Doc: I've never heard this analysis before. It's really fascinating. What you're saying is that, historically at least, software really did want to be free. And Bill Gates invented an industry that didn't need to be there. This is what Neal Stephenson suggests in his great little book, In the Beginning was the Command Line.

Phil: Yes. The OS was something the computer manufacturer had to include with their hardware. Without it, they couldn't sell the hardware.

Doc: You think IBM is going back in that direction with Linux? They're communicating rather clearly that they don't much give a shit any more about selling OSes, maybe because that was never the idea in the first place. They sell iron. Why not sell iron that's easier to deploy because it runs a universal OS?

Phil: Yes, I do.
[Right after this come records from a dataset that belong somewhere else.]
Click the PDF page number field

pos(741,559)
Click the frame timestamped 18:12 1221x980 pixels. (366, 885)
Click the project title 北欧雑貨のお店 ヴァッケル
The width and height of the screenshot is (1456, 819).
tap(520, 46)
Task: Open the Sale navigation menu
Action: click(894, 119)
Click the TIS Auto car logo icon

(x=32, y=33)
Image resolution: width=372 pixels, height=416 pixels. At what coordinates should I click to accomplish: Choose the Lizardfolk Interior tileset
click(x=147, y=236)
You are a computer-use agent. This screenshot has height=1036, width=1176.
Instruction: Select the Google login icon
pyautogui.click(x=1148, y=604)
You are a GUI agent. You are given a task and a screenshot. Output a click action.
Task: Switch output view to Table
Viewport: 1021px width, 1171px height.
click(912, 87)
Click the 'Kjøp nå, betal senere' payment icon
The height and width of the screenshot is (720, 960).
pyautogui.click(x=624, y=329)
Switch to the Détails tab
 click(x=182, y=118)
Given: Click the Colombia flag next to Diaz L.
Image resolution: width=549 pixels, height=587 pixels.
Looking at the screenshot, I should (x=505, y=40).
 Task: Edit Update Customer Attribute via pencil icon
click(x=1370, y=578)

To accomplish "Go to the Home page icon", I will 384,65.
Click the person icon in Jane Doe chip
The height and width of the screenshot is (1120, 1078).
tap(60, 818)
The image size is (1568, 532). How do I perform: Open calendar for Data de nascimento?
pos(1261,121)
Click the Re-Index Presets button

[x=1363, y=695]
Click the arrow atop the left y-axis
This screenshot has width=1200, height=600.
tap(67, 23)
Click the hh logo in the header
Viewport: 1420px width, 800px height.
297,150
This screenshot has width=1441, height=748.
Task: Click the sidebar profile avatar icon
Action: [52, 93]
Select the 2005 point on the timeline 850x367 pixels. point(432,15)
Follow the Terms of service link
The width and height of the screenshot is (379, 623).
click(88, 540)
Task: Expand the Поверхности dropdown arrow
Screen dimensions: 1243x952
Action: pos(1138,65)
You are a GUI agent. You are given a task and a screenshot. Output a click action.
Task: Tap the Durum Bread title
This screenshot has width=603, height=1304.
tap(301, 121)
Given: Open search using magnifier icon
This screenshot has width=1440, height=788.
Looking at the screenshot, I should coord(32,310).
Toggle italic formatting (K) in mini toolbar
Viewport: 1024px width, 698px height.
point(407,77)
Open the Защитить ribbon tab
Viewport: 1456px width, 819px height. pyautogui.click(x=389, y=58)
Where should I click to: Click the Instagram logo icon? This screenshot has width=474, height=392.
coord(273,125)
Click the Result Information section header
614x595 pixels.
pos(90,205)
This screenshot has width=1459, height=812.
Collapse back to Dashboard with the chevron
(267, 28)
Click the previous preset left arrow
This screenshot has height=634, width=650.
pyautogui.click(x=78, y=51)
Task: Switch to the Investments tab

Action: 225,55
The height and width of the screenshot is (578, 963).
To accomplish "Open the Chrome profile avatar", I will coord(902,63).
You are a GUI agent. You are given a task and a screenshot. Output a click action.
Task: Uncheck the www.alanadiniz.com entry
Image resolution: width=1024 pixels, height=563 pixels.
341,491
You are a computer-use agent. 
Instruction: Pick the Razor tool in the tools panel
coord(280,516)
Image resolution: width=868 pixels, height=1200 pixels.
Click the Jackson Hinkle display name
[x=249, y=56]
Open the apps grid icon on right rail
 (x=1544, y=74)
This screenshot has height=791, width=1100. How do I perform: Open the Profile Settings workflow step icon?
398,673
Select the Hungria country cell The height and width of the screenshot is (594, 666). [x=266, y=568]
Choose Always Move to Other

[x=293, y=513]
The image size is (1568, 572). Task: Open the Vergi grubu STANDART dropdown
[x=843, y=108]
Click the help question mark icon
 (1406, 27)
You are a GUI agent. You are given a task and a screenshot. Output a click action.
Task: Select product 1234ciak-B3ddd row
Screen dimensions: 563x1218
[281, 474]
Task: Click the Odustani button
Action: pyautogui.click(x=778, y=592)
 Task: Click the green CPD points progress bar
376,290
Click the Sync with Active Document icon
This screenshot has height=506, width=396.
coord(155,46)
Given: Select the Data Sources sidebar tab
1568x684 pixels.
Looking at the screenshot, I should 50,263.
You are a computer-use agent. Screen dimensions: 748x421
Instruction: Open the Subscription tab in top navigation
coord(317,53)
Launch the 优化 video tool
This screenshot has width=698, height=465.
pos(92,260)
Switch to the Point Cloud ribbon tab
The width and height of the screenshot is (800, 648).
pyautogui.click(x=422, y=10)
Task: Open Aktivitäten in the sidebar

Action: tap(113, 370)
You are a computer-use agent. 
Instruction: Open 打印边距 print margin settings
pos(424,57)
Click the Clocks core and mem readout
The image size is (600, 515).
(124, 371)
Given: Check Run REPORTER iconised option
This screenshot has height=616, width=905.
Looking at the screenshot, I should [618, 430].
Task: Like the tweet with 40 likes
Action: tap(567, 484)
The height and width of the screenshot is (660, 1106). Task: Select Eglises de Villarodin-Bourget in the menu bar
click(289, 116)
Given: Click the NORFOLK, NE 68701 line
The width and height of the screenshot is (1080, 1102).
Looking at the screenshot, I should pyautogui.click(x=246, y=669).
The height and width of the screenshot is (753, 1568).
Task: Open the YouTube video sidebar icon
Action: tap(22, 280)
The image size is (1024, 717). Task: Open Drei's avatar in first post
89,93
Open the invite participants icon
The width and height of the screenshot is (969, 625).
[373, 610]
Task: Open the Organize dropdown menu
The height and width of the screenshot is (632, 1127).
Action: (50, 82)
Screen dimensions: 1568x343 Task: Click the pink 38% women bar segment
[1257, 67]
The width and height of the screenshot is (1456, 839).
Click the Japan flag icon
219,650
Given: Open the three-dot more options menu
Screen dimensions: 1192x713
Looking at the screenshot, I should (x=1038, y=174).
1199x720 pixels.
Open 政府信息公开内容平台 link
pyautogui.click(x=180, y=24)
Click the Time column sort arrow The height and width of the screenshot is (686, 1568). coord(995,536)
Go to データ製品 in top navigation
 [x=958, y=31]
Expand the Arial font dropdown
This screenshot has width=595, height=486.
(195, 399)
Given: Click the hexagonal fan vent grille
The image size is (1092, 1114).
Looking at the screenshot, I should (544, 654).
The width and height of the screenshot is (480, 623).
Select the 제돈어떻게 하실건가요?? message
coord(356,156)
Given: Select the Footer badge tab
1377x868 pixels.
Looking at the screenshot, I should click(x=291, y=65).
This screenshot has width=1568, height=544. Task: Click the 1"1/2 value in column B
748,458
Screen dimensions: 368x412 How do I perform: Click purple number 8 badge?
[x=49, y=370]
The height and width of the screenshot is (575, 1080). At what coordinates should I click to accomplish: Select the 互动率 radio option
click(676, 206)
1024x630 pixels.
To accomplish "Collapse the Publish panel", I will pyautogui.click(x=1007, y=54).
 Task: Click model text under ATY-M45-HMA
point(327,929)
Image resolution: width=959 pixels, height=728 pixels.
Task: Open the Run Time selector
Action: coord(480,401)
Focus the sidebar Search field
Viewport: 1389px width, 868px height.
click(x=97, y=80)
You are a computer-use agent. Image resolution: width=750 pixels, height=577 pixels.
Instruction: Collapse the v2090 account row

IBM abandoned their web server in favor of Apache. I think they know people don't want to buy an OS -- they want to buy a solution. Actually, I think they knew this when the PC came out. I feel that Microsoft managed to confuse the issue and IBM fell for it for a while.

The first cheap and generic computer was the IBM PC. Other manufacturers jumped on the bandwagon to make inexpensive clones. That meant the OS cost again could not be bundled with the hardware cost. Besides the end of "free" in terms of price, the openness of the past was gone because there was direct competition.

The GPL is an attempt to force freedom back into the mix. It is only one example, with the BSD license being another. Each has its advantages and disadvantages, but my point is that we used to have this freedom, but because hardware changed, we now had to do something different in order to get free -- both in terms of price and freedom -- back into computing.

Explaining the BSD license to a businessperson is fairly easy. They will remain skeptical, but it is easy to tell them you can get something for free, do whatever you want with it and then sell it.

Doc: Because you have to credit only the originator, no?

Phil: Exactly. You can build a proprietary product, and don't have to pass along your additions or improvements.

The GPL is a lot harder. They don't understand why it makes sense to make the changes and then give them away.

Or that they are expected to give away whatever changes they make. In other words, not to act like they own it exclusively.

In a business sense and out of context, it doesn't. But, that context is the issue. It's the same as IBM giving you the OS with the hardware; you need to show that businessperson how giving away the OS will sell something else. Sorta like giving away a keychain at the car dealer, and then hoping you buy a car to go with it.

As each new vendor enters the Linux space, you need to educate them. You need to show them success stories. Eventually, they will get it.